# Northwave sizing. Kinda urgent.



## machine4321 (Jun 3, 2011)

Have a chance to pick up some nice high end northwaves on clearance. Their sizings seem off to others. Here is what I have gathered in the past weeks of trying on different shoes.

10.5us for normal shoes.

bontrager: 44.5
Specialized: 44
Louis Garnuea: 45

My current diadors (worst shoes every pls dont ever buy them) Chart said the a 44/45 would fit. I got 45 as I had to buy them online. They are to big and cant get them tight enough. looks like a 44 would have been ideal.

Now, North wave is quoting that a 10.5 us is a 43 in their shoe. Any one recently bought a pair and ended up with the recommended size?

I hate buying shoes online but I want a high end shoe but cant afford retail prices. These fit right into my price(wife preice range) range.

Thanks


----------



## ASiameseCat (Aug 21, 2011)

I am a size 9.5 and bought me some 42 northwave shoes based on the online chart. They fit great and I still have room to tighten even after they have stretched a bit. I have some toe wiggle room but not enough to make them seem like they are too big.


----------



## car_nut (Apr 5, 2010)

I've found they run true to size, but not true to their conversion chart. Meaning, I wear a 44 in other brands, I wear a ~44 in NW.

If they have a decent return policy, just order three sizes and return what doesn't fit.


----------



## machine4321 (Jun 3, 2011)

Because im in canada, its 30 for shipping. Then 30 back if they dont fit. Might not be worth throwing 60 bucks away.


----------



## Gunnar-man (Mar 21, 2008)

Yeah, I had the exact same dilemma. Got the 43/10.5 size myself. They fit with thin socks, little too snug with think woolly boolly DeFeet wool socks.

On a side note, I just got the shimano m088? in a 45 Wide shoe (10.5) and they are by far the best shoe I have worn.


----------



## machine4321 (Jun 3, 2011)

ahhhh I don't know what to do. According to the sizing charts of the brands I have tried on, I am a size up on all of them except the ones I bough lol they are to big.

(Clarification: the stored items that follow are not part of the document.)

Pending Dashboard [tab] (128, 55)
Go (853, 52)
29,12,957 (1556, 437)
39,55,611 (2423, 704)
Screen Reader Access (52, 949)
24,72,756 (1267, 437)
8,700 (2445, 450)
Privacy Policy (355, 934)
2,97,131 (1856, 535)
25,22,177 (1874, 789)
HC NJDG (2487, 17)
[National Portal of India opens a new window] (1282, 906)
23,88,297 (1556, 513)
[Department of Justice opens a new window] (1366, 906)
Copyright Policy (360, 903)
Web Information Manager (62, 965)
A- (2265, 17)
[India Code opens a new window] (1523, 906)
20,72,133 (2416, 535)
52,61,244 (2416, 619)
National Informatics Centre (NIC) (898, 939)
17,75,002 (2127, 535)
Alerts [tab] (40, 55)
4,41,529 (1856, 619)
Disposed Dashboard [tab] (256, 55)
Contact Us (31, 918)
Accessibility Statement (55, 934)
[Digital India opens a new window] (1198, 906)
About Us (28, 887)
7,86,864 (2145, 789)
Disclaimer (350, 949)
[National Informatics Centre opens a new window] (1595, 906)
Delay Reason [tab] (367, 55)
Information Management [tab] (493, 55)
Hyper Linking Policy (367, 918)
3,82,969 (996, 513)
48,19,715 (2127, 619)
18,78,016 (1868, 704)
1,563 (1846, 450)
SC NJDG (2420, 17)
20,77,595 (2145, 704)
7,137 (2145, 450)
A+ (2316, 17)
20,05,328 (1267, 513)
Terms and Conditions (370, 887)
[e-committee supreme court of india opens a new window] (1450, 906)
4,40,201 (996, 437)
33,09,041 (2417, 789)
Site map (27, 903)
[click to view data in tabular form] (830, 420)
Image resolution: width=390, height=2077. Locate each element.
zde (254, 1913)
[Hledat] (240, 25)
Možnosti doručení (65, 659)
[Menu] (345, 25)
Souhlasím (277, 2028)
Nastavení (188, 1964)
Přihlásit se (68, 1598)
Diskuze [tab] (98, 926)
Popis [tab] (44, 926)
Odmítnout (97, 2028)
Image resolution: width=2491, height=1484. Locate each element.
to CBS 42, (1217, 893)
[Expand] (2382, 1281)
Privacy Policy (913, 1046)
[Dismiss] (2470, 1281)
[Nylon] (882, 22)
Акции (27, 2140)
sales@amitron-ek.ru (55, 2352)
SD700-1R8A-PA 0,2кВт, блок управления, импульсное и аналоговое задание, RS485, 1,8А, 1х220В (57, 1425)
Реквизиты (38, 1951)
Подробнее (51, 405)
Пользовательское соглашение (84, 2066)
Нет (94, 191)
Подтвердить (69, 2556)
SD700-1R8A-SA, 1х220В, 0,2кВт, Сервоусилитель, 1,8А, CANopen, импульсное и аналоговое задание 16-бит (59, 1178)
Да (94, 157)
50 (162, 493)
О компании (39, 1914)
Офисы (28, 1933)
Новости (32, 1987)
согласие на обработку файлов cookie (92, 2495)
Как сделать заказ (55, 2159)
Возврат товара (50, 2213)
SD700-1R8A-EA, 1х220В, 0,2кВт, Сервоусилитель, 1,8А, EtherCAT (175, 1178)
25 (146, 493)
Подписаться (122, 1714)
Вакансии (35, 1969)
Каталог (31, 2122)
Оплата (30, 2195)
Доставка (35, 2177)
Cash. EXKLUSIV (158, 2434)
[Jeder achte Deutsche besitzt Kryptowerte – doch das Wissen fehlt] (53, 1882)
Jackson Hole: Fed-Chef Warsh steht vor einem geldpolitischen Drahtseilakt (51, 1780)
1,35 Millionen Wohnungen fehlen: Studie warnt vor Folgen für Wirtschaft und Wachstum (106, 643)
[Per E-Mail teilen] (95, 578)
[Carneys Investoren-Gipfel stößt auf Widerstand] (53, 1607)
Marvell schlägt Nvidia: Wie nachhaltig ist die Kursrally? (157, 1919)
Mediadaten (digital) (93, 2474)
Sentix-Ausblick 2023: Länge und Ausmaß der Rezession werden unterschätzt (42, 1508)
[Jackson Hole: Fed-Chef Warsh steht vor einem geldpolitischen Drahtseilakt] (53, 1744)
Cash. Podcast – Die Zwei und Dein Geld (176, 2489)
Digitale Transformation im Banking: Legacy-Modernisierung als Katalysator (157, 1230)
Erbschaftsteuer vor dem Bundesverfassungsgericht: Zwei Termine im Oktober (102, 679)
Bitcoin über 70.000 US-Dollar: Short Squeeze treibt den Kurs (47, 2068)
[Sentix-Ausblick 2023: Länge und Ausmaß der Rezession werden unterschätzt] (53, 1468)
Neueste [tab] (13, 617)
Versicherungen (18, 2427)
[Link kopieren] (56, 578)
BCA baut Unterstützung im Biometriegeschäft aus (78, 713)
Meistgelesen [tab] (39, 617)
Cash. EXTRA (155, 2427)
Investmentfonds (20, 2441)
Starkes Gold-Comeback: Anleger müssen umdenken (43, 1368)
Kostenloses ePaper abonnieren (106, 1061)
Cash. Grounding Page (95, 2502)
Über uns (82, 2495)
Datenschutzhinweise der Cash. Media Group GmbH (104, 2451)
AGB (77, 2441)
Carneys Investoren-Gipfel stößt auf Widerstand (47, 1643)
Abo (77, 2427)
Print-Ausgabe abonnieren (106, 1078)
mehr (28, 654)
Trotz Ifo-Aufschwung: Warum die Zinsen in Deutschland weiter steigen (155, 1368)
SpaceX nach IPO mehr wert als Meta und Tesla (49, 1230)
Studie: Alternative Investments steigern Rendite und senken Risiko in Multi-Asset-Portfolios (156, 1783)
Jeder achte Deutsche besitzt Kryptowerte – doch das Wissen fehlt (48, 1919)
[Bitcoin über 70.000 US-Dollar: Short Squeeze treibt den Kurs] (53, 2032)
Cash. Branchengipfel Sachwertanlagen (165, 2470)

My carbon sole just ripped off today.... And I have a race in a week.


----------



## machine4321 (Jun 3, 2011)

Gunnar-man said:


> Yeah, I had the exact same dilemma. Got the 43/10.5 size myself. They fit with thin socks, little too snug with think woolly boolly DeFeet wool socks.
> 
> On a side note, I just got the shimano m088? in a 45 Wide shoe (10.5) and they are by far the best shoe I have worn.


What other shoes have you had? Im trying to get a feel if you run a bigger size then recommended. It seem that I usually run a bit big. This has me concerned.


----------



## Gunnar-man (Mar 21, 2008)

In descending order:
Shimano m088
Northwave SGS?
Northwave Rebel
SHimano high top/hiking (forgot the model)
AXO Viper.
I had the axo and shimano for 13 years collectively and they never quite fit the way I wanted. Both were narrow and my feet would usually go to sleep after 1.5 hours or so.

Finally decided to buy some decent fitting shoes and stepped up to the Northwave Rebels and they were 43 and fit great, if not a little snug. They were trashed after a year (had a very wet adn muddy riding season and they got pretty funky smelling too) so went with the next set of Northwaves. They fit well again but were gettting pretty beat up and I found that after they got wet a few times, they seemed to shrink instead of stretching, thus, I need to wear thin socks or else they will feel too tight.

Found the Shimanos at Chain reaction on sale and decided to get the wide specifc model. Should have looked into this years ago because they feel great. The sizing had me worried as 10.5 were listed as 45, which differed from the Northwaves.

In hindsight, I would have gone with a 44 in the Northwaves, given a second (third, I guess now) chance.


----------